[Dataset rows]

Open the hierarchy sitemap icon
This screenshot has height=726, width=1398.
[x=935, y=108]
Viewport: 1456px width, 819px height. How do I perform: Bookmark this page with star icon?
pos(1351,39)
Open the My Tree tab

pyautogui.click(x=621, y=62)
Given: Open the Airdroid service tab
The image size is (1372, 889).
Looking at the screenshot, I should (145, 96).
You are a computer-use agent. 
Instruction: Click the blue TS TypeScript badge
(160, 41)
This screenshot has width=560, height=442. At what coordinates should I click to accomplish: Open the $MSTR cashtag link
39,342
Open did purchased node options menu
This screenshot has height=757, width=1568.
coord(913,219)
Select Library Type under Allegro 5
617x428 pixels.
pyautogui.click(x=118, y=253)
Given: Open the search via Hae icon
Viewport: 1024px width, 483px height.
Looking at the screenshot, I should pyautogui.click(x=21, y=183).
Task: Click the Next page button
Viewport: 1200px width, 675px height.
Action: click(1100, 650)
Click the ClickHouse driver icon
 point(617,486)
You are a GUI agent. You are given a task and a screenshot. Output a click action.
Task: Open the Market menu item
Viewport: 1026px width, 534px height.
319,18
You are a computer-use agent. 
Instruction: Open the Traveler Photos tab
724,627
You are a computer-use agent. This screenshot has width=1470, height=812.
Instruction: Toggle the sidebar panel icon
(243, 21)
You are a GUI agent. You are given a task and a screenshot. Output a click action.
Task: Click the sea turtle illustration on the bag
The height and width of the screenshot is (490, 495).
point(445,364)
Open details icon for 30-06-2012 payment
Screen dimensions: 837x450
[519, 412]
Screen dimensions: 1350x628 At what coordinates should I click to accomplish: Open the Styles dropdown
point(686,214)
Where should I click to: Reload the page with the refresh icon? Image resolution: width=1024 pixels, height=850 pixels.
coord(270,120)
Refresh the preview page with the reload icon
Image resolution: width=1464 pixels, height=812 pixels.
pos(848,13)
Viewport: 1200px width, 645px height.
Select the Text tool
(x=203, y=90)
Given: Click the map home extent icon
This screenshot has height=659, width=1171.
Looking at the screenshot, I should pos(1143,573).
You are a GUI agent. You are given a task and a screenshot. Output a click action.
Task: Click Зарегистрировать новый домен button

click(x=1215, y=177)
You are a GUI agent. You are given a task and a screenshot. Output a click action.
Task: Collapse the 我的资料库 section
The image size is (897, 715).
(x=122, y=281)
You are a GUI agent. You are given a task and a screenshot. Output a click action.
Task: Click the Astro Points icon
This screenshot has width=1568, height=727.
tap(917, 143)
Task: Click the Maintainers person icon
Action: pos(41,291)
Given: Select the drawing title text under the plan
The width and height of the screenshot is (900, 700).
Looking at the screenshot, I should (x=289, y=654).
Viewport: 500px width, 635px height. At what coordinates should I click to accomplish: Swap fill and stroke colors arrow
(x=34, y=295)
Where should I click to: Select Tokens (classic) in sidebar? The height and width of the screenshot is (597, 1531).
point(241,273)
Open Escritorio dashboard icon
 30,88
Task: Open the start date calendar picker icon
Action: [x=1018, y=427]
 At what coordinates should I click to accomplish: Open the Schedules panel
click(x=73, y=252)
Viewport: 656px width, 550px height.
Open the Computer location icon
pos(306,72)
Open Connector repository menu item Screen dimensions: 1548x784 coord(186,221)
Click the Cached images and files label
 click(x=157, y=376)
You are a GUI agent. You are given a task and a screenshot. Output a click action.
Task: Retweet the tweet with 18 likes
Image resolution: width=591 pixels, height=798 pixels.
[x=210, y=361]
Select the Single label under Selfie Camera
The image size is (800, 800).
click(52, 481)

**CHALLENGE**
Write the lines of the material above as a numbered list, starting at the line containing "Click the ClickHouse driver icon" and ending at the line containing "click(x=1215, y=177)", both included, and skip any blank lines.

**ANSWER TO THE EXERCISE**
1. Click the ClickHouse driver icon
2.  point(617,486)
3. You are a GUI agent. You are given a task and a screenshot. Output a click action.
4. Task: Open the Market menu item
5. Viewport: 1026px width, 534px height.
6. 319,18
7. You are a computer-use agent. 
8. Instruction: Open the Traveler Photos tab
9. 724,627
10. You are a computer-use agent. This screenshot has width=1470, height=812.
11. Instruction: Toggle the sidebar panel icon
12. (243, 21)
13. You are a GUI agent. You are given a task and a screenshot. Output a click action.
14. Task: Click the sea turtle illustration on the bag
15. The height and width of the screenshot is (490, 495).
16. point(445,364)
17. Open details icon for 30-06-2012 payment
18. Screen dimensions: 837x450
19. [519, 412]
20. Screen dimensions: 1350x628 At what coordinates should I click to accomplish: Open the Styles dropdown
21. point(686,214)
22. Where should I click to: Reload the page with the refresh icon? Image resolution: width=1024 pixels, height=850 pixels.
23. coord(270,120)
24. Refresh the preview page with the reload icon
25. Image resolution: width=1464 pixels, height=812 pixels.
26. pos(848,13)
27. Viewport: 1200px width, 645px height.
28. Select the Text tool
29. (x=203, y=90)
30. Given: Click the map home extent icon
31. This screenshot has height=659, width=1171.
32. Looking at the screenshot, I should pos(1143,573).
33. You are a GUI agent. You are given a task and a screenshot. Output a click action.
34. Task: Click Зарегистрировать новый домен button
35. click(x=1215, y=177)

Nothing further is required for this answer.